For this reason, and and all organizations with adequate resources should institute aggressive self knowledge programs with an emphasis on identifying the blind spot(s) of each candidate, and from that, providing them with clear feedback and counseling as to how those blind spots WILL, inevitable become the flashing illuminated signs in times of stress, change, or confusion.
The optimal strategy for a rapidly ascending Halo person, a perceived Golden Winner, a “savior figure” come to make it all right again, would be to go off site, away from the corporation, and engage the best, most candid psychological services available for a thorough multidimensional workup of all personal factors, with a particular emphasis on how one’s Defense Mechanisms shpape behavior and perception in times of stress.
Because of employment laws, there is only so much a company can do internally, with the 360 degree reviews, the Caliper tests, etc. all of which are useful withing the allowed limits of the workplace.
If Goleman is right, the seriously motivated executive, the one who will emerge as the long term winner, as opposed to the transient Halo wearer, will be the one who has had the most greuling inquiry into his or her failure modes and how this has formed the Operating Style.
If Goleman is further right, the greater the initial success, the lower one’s desire for self knowledge and self inquiry, especially painful, embarassing, or ego diminishing self inquiry,the more vulnerable he will be to “bolts from the blue”, and yet further studies have demonstrated that at the critical juncture of promotion, it is this very lack of self knowledge, fueled often by a hubristic arrogance (read: a measure of narcisitic personality disorder), that makes the executive drift from Proactive self confidence into Reactive Dysfunction, his or her loathing for self exposure and objective criticism may engender a defensive prickliness, or an avoidant withdrawal, or a paranoid rumormongering, all of which greatly undermine the holistic healthy functioning of the business organism.
In a phrase, this is the genesis of the long noted Peter Principle, one is inevitably promoted to the level of one’s incompetence, where one then remains for a long time, subtly but effectively clogging the arteries of the executive circulatory system.

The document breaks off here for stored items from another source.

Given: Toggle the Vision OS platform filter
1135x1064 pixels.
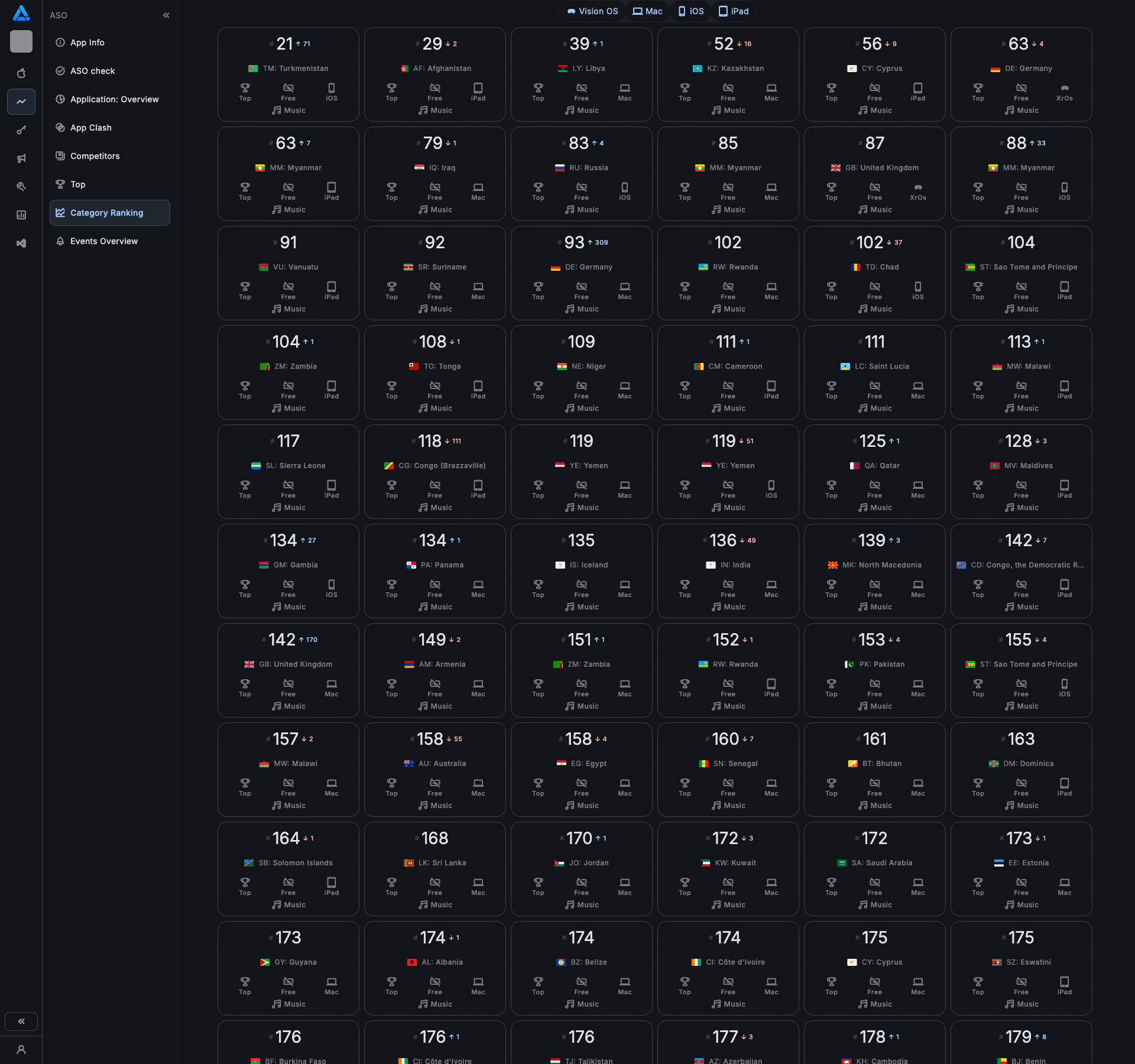Looking at the screenshot, I should (x=592, y=11).
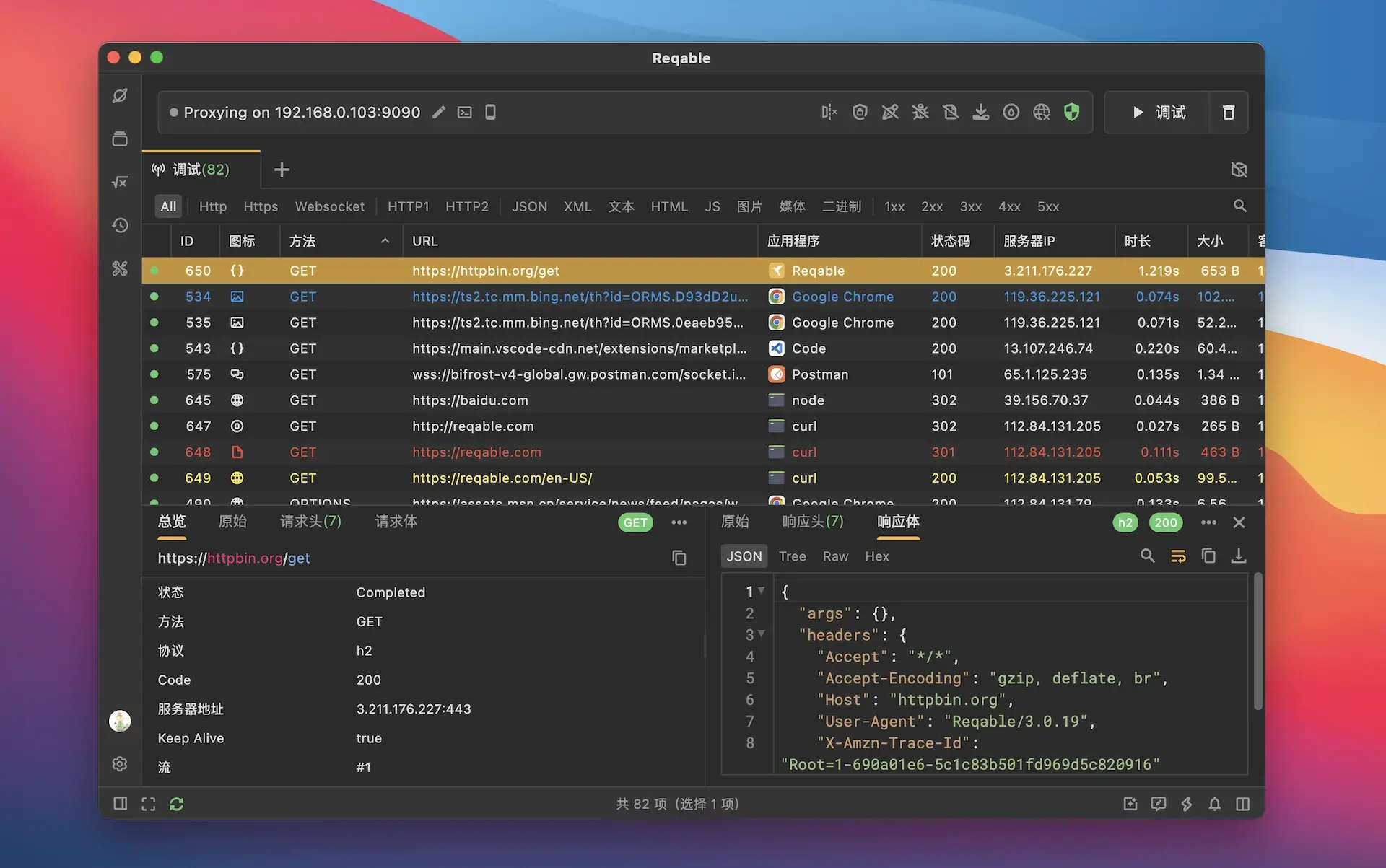Click the 调试 run button at top right

pyautogui.click(x=1159, y=112)
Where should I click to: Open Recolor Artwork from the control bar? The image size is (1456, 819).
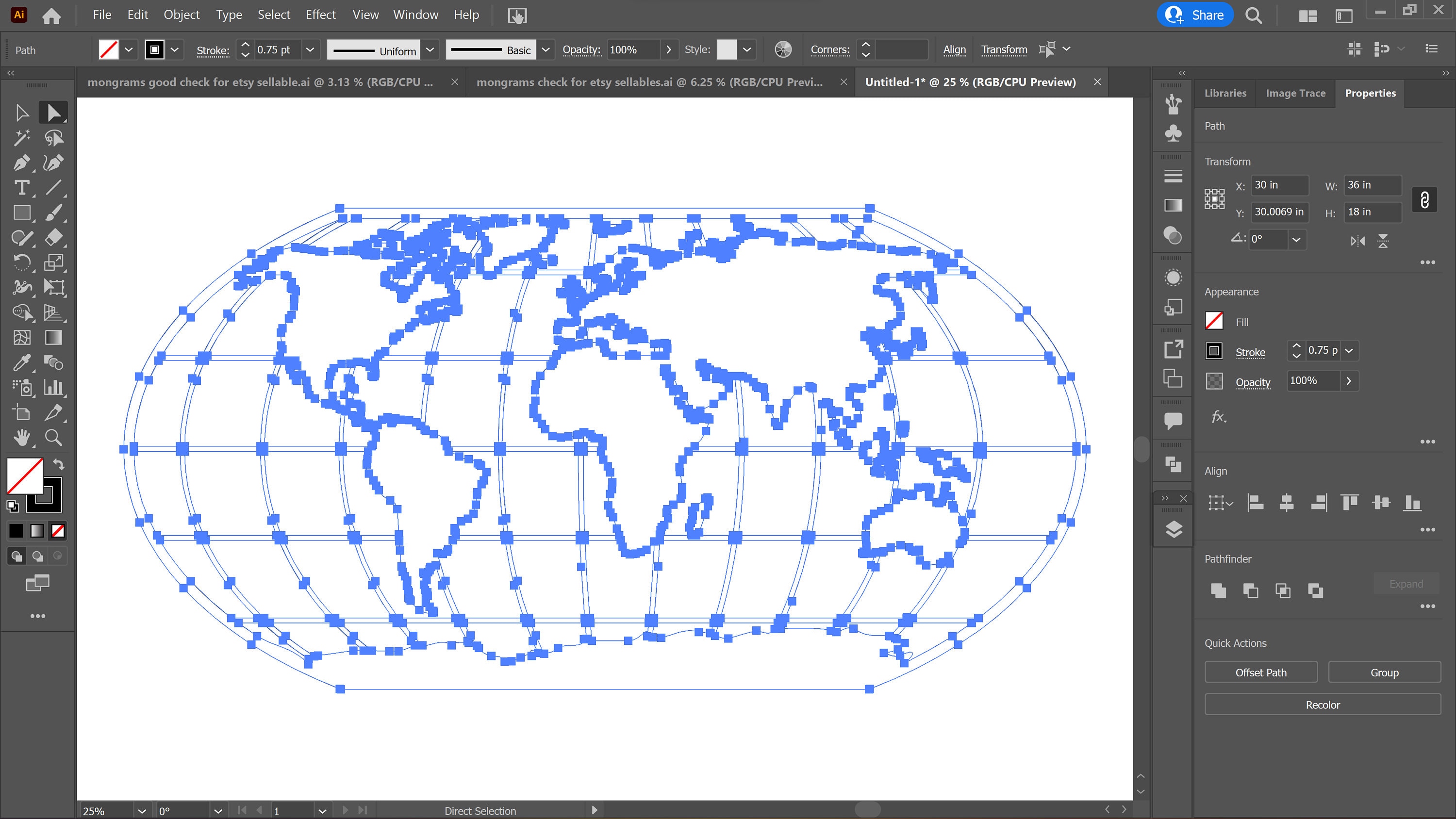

How many senior executives have believed that they had everything under control, and the next day they find themselves pouring an extra drink and asking “what went wrong”? “how could we NOT see that coming”? “why didn’t anyone tell me”?
Sadly for the executive and his slaved over compensation package, what went wrong wasn’t a specific communication breakdown or ill structured policy, it was an endemic case of “Halo Fetishism” which should have been rooted out early on before the Peter Principle Effect became the normal operating mode. In a sense then the entire company, the enterprise, has to be not only intellectually alive to the world it inhabits, it must also be psychologically alive, it must embrace the HOW of its Reactive Modes, it must allow for lead halos as well as golden halos, it must learn to be comfortable with “negative emotions” such as depression and outrage, and learn to extract value from those not-upbeat-winner emotional conditions as vital sources of reality and internal feedback, and ultimately, worldly realism.
The alternative is obscurity, or worse, extinction.